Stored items
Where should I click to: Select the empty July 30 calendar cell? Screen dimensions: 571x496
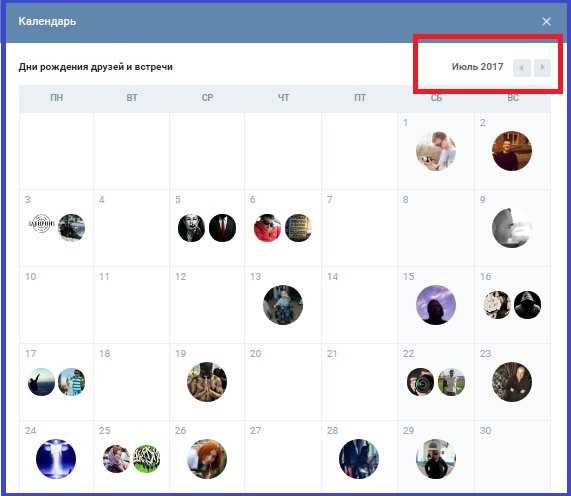point(512,456)
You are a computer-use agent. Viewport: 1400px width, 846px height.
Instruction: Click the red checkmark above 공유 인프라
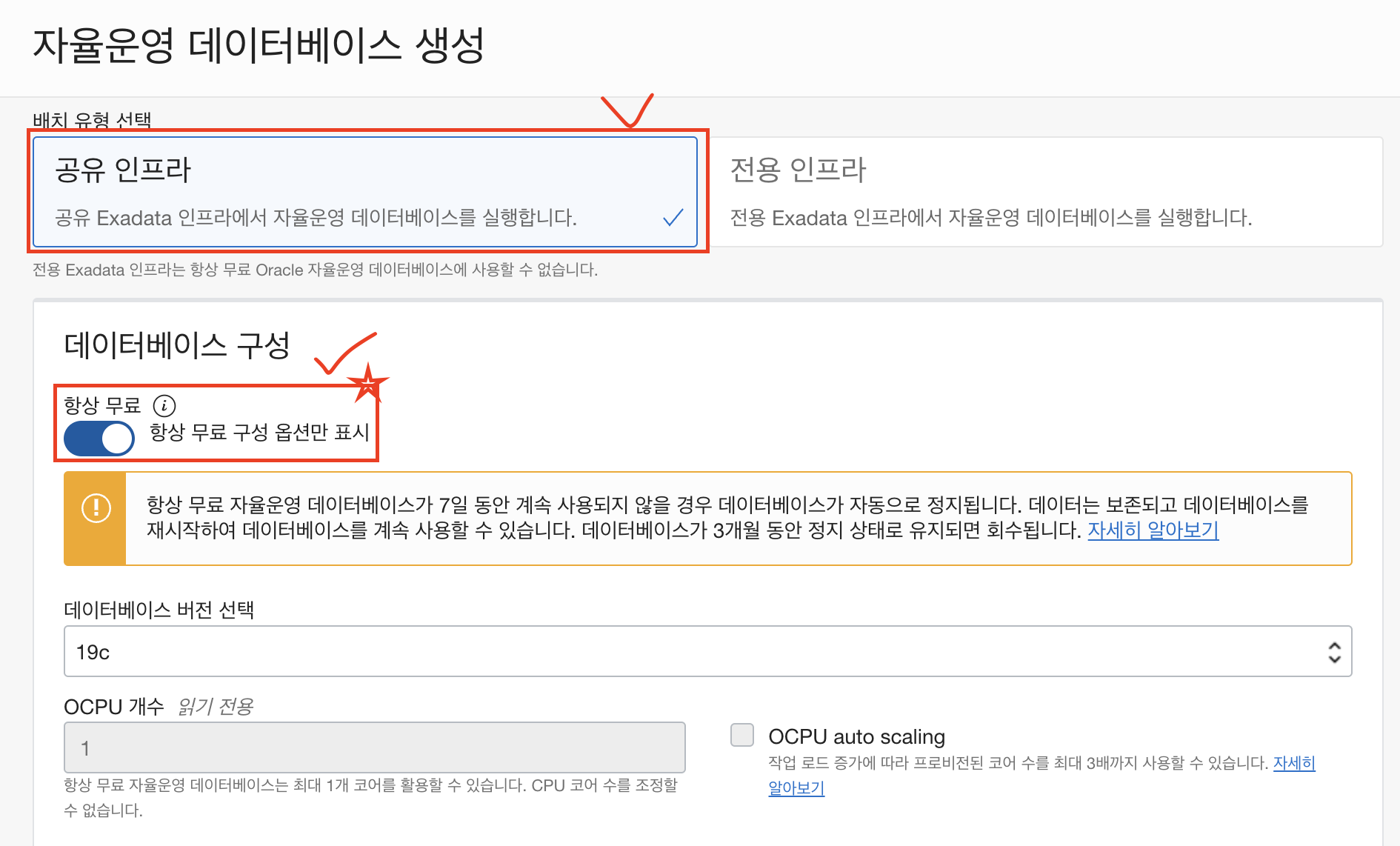click(627, 111)
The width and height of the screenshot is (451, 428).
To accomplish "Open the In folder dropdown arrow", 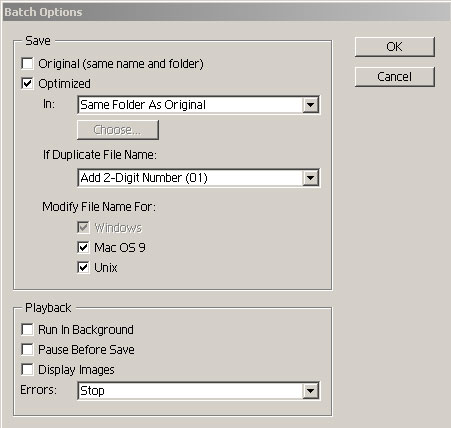I will coord(310,105).
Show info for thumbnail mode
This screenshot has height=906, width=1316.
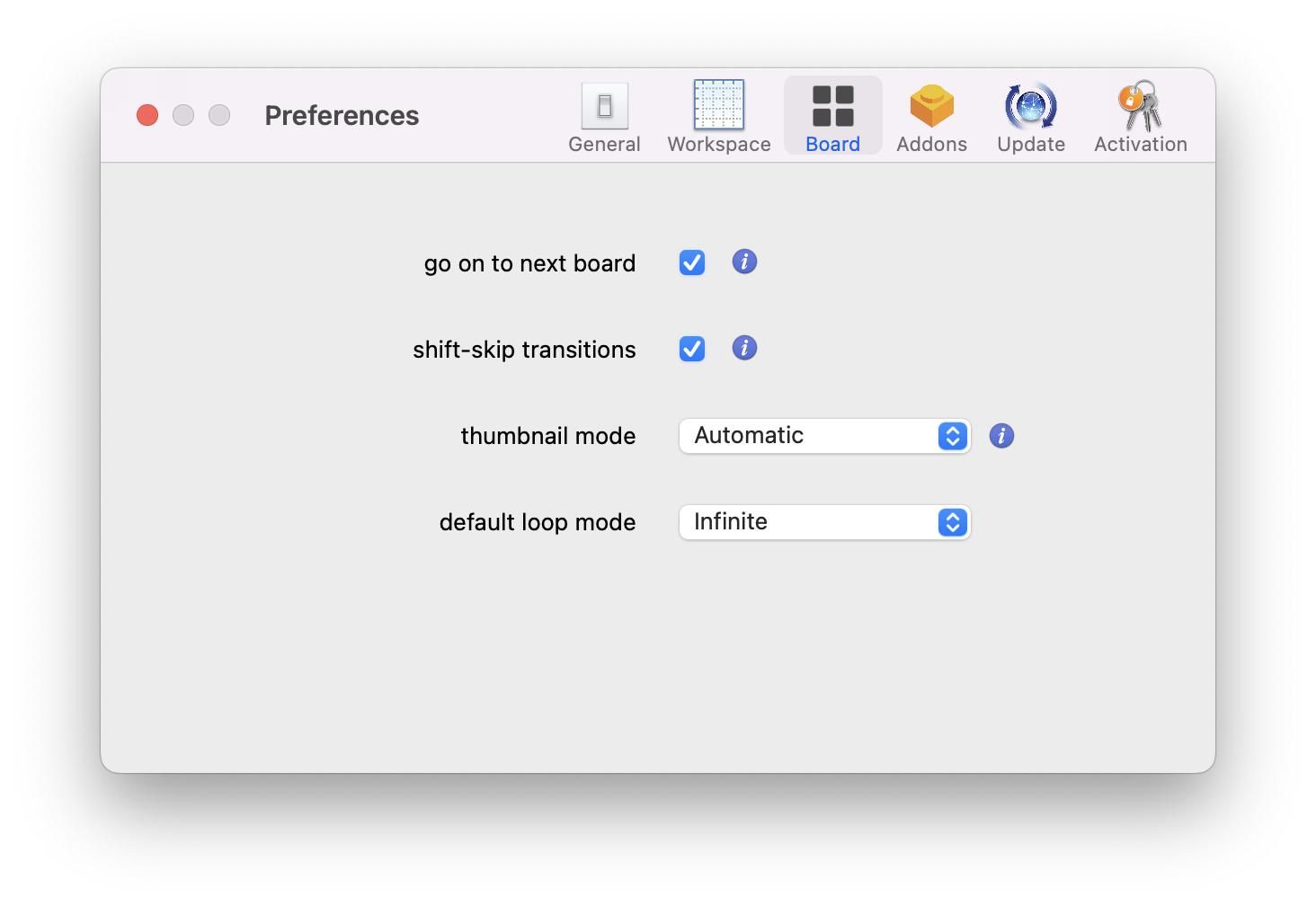click(1001, 436)
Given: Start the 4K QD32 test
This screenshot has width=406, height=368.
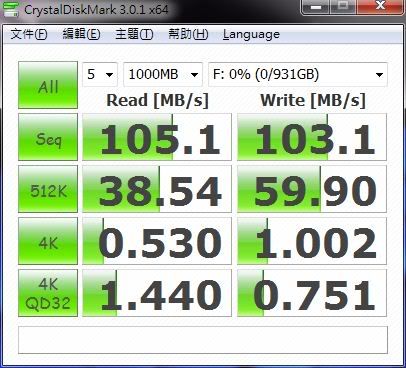Looking at the screenshot, I should coord(48,293).
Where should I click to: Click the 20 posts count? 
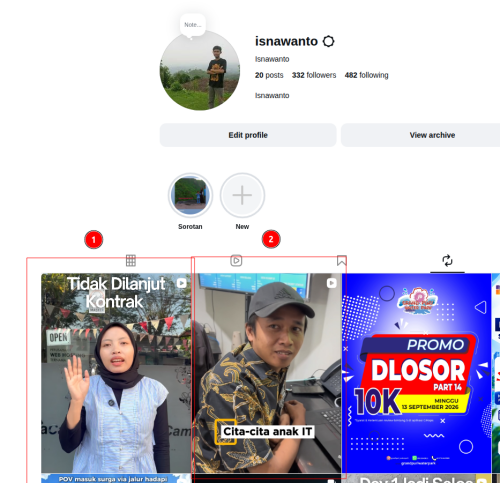point(269,75)
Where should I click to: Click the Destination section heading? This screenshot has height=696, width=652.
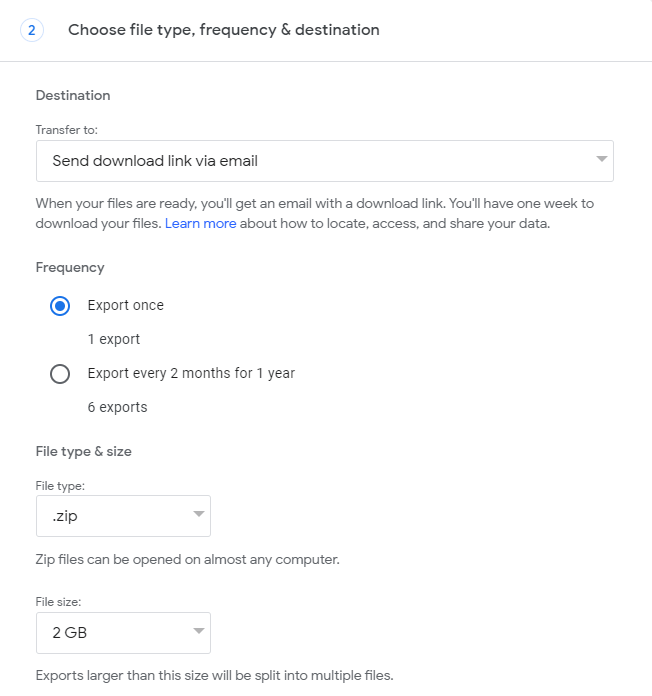[73, 95]
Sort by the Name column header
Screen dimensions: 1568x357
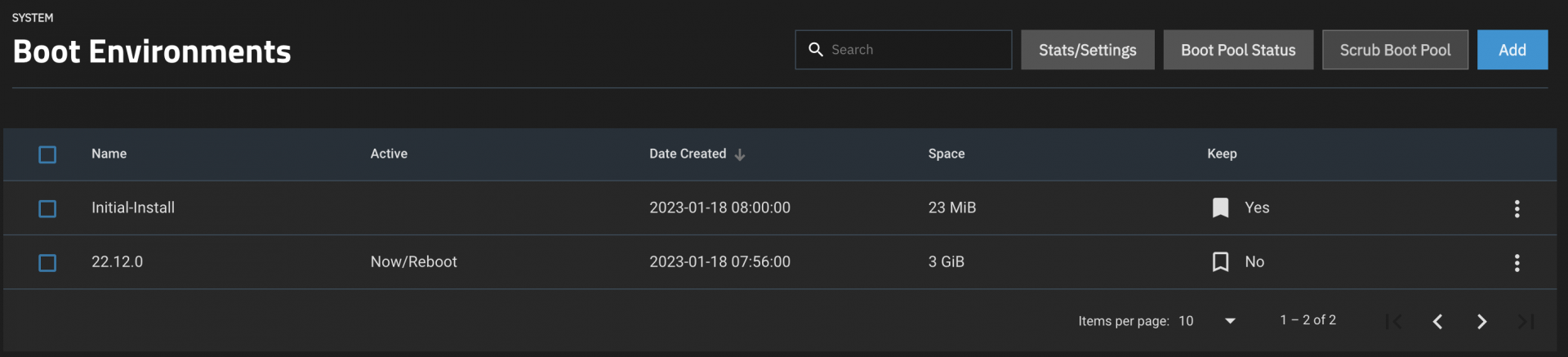coord(109,154)
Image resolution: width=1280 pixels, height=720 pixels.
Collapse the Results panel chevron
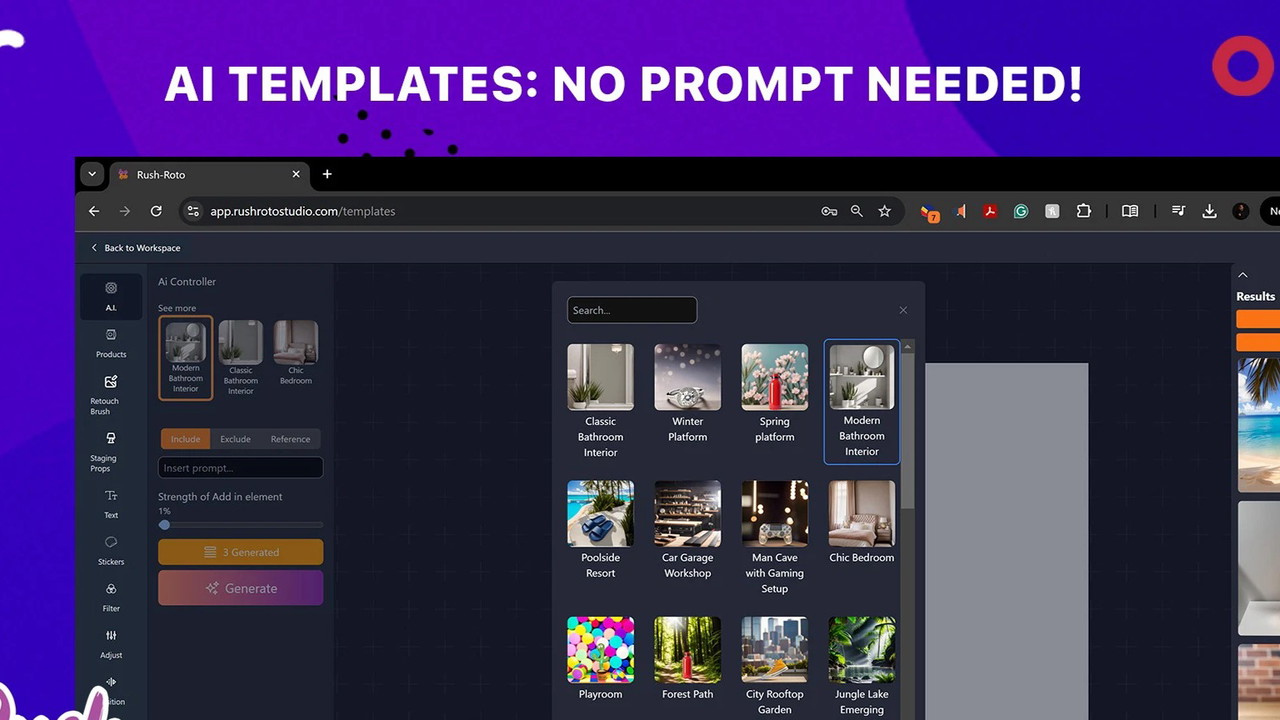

▶ What you have to do: Set down exactly, line for line, the data from the line that contains "This screenshot has height=906, width=1316." through its last line, keeping pictures out.

▶ Answer:
This screenshot has height=906, width=1316.
click(1001, 436)
Given: Start the 4K QD32 test
This screenshot has width=406, height=368.
Looking at the screenshot, I should coord(48,293).
Where should I click to: Click the 20 posts count? 
point(269,75)
Where should I click to: Click the Destination section heading? This screenshot has height=696, width=652.
[73, 95]
Sort by the Name column header
Screen dimensions: 1568x357
coord(109,154)
Image resolution: width=1280 pixels, height=720 pixels.
Collapse the Results panel chevron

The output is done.